Director of Inria Chile
The efforts to preserve a language at risk
One of the main difficulties of the project is that Mapudungún has historically been transmitted orally and with very little written support in digital format. There is also a key concept in this project, which is the “corpus”, a set of texts that is used to train AI systems. To create an efficient translator, a dataset of Spanish phrases along with Mapudungun and their translations is required.
However, Mapudungun has little digitized documentation, making it difficult to form a comprehensive and standardized corpus. In addition, its morphological complexity-being polysynthetic and agglutinative-further complicates the task of AI models to perform accurate translations.
Even so, Inria Chile's Huemul project has opted for an approach based on neural networks to overcome these challenges. These networks, which are capable of learning patterns by analyzing large amounts of data, allow AI models to “understand” the languages they work with. In this case, a technique called transfer learning is used, where an AI model is initially trained with a large corpus of a resource-rich language, such as Spanish and English, and then adjusted to work with resource-poor languages, such as Mapudungun. This approach reduces the need for large volumes of Mapudungun data, which is essential given the scarcity of Mapudungun texts and its linguistic complexities, given its polysynthetic and agglutinative structures.
The experiments included a large corpus of 260,000 sentences derived from Mapudungun conversations, where the researchers tested different configurations to understand how to improve the translations.
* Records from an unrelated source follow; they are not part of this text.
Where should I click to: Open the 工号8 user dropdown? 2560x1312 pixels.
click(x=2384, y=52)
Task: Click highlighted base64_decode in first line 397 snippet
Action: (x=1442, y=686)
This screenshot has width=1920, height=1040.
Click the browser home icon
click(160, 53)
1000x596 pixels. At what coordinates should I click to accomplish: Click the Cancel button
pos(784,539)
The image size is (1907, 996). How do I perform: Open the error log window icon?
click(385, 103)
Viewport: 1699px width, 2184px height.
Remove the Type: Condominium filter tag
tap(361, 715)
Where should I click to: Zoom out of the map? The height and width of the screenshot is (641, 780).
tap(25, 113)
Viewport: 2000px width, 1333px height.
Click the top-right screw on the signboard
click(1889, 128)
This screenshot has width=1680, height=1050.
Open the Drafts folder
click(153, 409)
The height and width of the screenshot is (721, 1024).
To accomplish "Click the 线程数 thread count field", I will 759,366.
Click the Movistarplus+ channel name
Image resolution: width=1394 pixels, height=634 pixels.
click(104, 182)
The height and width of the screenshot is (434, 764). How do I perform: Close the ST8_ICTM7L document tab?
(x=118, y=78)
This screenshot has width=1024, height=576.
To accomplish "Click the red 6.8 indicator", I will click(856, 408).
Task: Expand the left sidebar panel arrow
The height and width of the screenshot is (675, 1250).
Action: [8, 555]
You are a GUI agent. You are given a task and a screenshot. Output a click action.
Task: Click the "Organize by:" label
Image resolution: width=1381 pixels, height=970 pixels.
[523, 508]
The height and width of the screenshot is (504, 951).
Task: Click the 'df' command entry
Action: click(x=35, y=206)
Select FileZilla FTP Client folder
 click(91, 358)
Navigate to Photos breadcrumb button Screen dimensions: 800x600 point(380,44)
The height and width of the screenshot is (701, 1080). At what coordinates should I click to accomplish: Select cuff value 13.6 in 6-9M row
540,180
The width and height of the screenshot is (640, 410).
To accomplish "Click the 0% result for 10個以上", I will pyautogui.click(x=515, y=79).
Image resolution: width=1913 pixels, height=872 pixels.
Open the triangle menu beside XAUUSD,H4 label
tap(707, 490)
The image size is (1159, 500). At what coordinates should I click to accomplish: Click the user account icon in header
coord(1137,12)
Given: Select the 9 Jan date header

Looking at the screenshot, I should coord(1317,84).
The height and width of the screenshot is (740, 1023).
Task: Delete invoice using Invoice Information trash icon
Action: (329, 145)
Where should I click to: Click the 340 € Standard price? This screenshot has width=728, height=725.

Questions such as: Does the target language of the pre-trained model (in this case English) need to have similar characteristics to Mapudungun for the model to work better? To answer this, models trained with binding languages such as Finnish and others with non-binding languages such as English were compared.
Results and access to the project
The preliminary results of the project are encouraging, suggesting that transfer learning is a powerful tool for improving the quality of translation between Spanish and Mapudungún, and that structural similarity between languages is not a determining factor in this case, as well as a significant improvement in the quality of translations using the transfer learning approach.
As part of the project, a web application has been developed that allows users to enter text in Spanish to obtain its translation into Mapudungún and is available free of charge on the Hugging Face platform.